7. Coefficient of performance (COP) and power requirement: The requirement of the horse power per ton of refrigeration is most important consideration from the economic point of view. Low power consumption per ton of refrigerant is always desirable. Theoretical values of COP and horse power per ton of different refrigerants are listed below, when the evaporating temperature is -15°C and condensing temperature is 30°C

Refrigerant CH3Cl NH3 Freon-12 Freon-22 CO2
HP/ton 0.96 0.99 1.00 1.01 1.84
COP 4.9 4.76 4.70 4.66 2.56

8. Vapor and liquid refrigerant densities: Low refrigerant densities are generally preferable, since they permit the use of small suction and discharge lines without excessive pressure drops. The reciprocating compressors are always used with a low vapor density, whereas the centrifugal compressors require high vapor density.
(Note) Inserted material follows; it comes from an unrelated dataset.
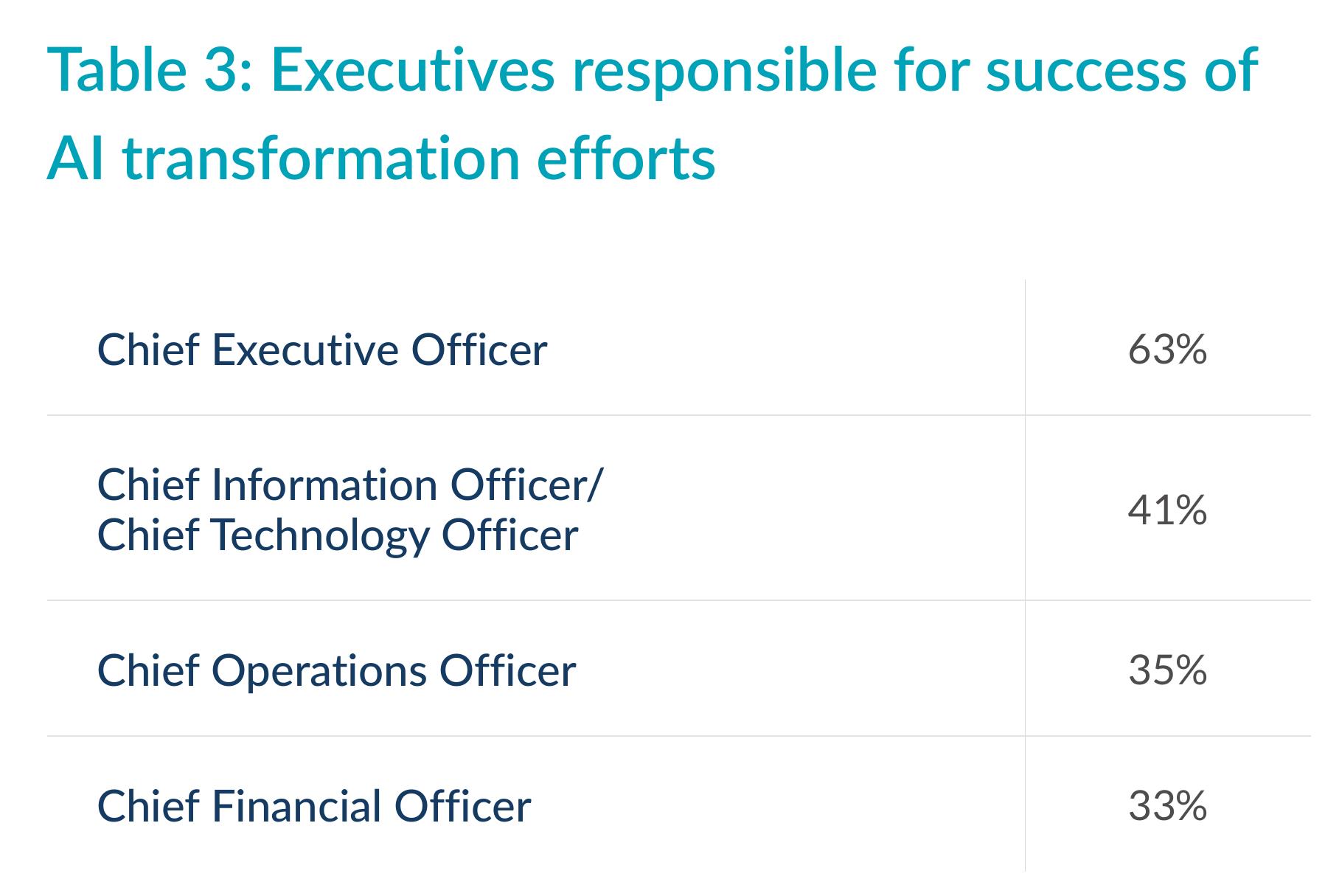Click the word "Financial" in the last row
This screenshot has height=896, width=1325.
click(x=296, y=806)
9. Specific volume: Specific volume of refrigerant is the number of cubic feet of gas, which is formed when one pound of refrigerant evaporates. The vapor displacement required for a compressor is dependent on the specific volume of the refrigerant at evaporator temperature. A low vapor displacement per ton of refrigeration is necessary for satisfactory operation of reciprocating compressors because of comparatively small displacement available.

The required vapor displacement is almost directly related to the boiling point of the refrigerant at atmospheric pressure. Refrigerants having low boiling points are usually operated with reciprocating compressors, refrigerants with intermediate boiling points with rotary compressors and refrigerants with high boiling point with centrifugal compressors.

10. Stability and inertness: An ideal refrigerant should not decompose at any temperature normally encountered and should not form higher boiling point liquid or solid substance through polymerization. It is desirable that refrigerant be inert with respect to all materials with which it comes in contact. Under certain conditions, ammonia will decompose in either compressor or absorption system. Freon is stable unless exposed to temperature over 538°

11. Corrosive properties: Extreme care must be taken that the compressor chosen for the use of given refrigerant contains no metal with which that refrigerants reacts. The green refrigerants can be used with practically all metals without danger of corrosion and ammonia may be used with iron or steel but not with copper and copper compositions.

12. Dielectric strength: It is the maximum electric field that the material can withstand under ideal condition without breaking down. The electrical resistance of a refrigerant is important if it is to be used in hermetically sealed unit within the motor exposed to refrigerant. The Freons exhibit the best qualities from this standpoint.

13. Viscosity: It is desirable that both the liquid and vapor refrigerants have low viscosities. Pressure drop in passing through condenser and evaporator surface is improved at low viscosities.

14. Thermal conductivity: For efficient use of both evaporator and condenser surface, a refrigerant should possesses a high thermal conductivity. At 0°C, ammonia vapor has thermal conductivity of 0.019 and at 30°C Freon-12 has 0.0083 Kcal/m2/h/° If

15. Oil effect: Practically all refrigerant are miscible with mineral lubricating oil to a certain degree. The miscibility depends on operating temperature, pressure, viscosity and base of oil and design of lubricating system. Ammonia is non-miscible with oil while Freons are highly miscible. With non-miscible refrigerants, larger heat transfer surfaces are required because of poor heat conduction.

16. Toxicity and explosive particles: The toxicity of a refrigerant may be of prime or secondary importance depending on application. An ideal refrigerant should present no danger of explosion or fire, either in combination with air or in association with lubricating oil.